• THE PROBLEM: Can you rewrite the data below, swapping "livre" for "book" throughout, keeping everything else the same and leaving out the pictures?

------------------------------

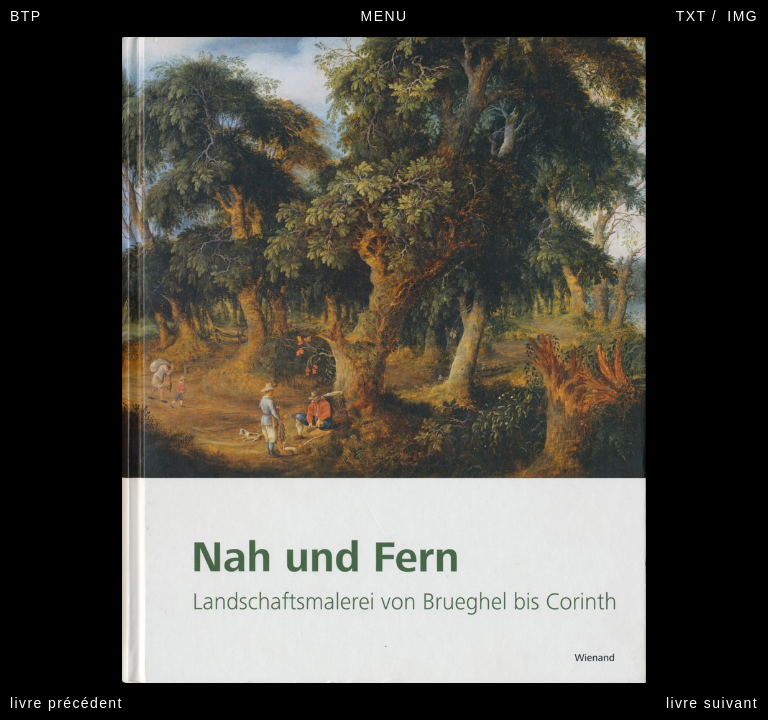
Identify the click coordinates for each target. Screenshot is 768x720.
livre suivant (712, 703)
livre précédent (66, 703)
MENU (384, 16)
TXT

------------------------------

• RESULT OF THIS EXERCISE:
Identify the click coordinates for each target. Screenshot is 768x720.
book suivant (712, 703)
book précédent (66, 703)
MENU (384, 16)
TXT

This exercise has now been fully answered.